Le droit se décrète politiquement et ne s’impose pas par nature ou par commandement divin. Il est un acte humain de souveraineté. Cela vaut, chez nous, pour le droit d’une femme d’avoir un enfant désiré et non pas imposé, de même que pour son droit de refuser un mariage forcé ou arrangé. La liberté de la femme est au prix de ce droit.

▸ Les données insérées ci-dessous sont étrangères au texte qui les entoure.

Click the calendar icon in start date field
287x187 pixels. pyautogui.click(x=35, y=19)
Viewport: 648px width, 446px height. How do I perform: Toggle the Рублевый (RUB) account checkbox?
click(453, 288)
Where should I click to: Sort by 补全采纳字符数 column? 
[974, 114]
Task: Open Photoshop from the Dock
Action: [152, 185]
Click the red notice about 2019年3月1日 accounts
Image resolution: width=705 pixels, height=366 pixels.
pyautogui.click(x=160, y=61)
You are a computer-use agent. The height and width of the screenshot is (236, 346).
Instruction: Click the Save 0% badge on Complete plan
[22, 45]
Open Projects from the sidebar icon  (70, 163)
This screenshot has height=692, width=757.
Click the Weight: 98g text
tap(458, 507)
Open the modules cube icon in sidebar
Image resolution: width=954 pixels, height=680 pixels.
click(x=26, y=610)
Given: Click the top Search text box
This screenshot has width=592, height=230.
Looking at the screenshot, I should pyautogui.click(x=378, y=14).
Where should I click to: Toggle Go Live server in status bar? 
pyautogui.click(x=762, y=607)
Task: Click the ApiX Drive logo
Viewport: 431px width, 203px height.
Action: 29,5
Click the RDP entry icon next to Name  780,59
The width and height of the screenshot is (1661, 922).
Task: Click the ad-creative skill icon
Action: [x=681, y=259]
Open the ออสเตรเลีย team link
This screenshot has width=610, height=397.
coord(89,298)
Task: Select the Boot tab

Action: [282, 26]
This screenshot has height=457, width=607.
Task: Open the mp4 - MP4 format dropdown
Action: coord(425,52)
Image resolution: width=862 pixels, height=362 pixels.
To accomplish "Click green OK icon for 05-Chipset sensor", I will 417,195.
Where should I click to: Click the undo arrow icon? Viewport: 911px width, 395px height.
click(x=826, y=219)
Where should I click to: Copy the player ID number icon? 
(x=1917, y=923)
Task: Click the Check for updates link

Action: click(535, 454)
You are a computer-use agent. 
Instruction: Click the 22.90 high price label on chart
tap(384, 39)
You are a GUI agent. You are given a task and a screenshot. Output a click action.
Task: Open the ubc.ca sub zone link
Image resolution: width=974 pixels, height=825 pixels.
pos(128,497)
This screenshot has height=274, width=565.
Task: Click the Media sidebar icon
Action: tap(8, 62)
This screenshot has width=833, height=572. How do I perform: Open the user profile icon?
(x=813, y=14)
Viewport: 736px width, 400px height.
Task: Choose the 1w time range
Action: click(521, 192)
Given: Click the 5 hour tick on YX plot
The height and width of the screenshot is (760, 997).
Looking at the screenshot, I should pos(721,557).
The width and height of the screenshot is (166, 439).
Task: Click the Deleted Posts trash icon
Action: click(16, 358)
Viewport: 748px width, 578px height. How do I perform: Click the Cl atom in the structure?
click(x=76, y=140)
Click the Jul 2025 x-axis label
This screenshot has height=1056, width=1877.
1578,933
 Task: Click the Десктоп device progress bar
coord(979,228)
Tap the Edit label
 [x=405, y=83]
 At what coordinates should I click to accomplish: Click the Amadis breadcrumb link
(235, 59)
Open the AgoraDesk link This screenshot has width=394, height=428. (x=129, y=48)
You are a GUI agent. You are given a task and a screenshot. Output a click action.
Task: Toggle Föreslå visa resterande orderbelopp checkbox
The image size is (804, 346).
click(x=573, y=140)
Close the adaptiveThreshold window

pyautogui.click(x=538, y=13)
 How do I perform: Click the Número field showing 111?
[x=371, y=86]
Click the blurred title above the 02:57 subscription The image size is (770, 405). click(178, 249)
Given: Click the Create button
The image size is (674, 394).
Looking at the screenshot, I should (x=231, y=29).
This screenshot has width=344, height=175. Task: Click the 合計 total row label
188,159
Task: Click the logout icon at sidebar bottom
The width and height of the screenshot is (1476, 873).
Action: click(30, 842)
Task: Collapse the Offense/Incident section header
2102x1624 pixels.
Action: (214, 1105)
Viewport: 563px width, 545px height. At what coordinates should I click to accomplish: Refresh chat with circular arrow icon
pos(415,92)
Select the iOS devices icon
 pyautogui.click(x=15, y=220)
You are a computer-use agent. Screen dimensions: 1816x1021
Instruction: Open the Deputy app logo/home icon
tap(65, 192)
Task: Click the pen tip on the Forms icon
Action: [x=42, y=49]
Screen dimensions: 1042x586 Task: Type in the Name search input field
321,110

Enfin, ce n'est pas la mère ou son désir qui confère le statut de personnalité juridique au foetus puisque celui-ci n’en a justement aucune en droit, l’inscription sur le livret de famille du foetus mort comme enfant décédé ne délivre en rien ce statut. Le désir de la mère intervient pour faire que le foetus mort soit inscrit comme enfant mort et non pas comme personnalité juridique ; ce qui n’aurait pas grand sens puisqu’il est mort. La CC a très bien fait la distinction: seul un enfant né vivant donc séparé (séparable en tant que vivant) du corps de la mère peut (doit) obtenir la personnalité juridique et être considéré comme sujet de droit. L’inscription vaut donc comme droit de la mère et non pas de l’enfant, sinon elle aurait été rendue obligatoire, ce qui n’est justement pas le cas. Cette inscription participe pour la mère qui a perdu l’enfant vivant qu’elle attendait et à sa demande expresse de son propre travail de deuil, ce qui lui était jusqu’alors interdit. Il s’agit donc de l’extension de la liberté de la mère et non d’un quelconque prétendu droit du foetus.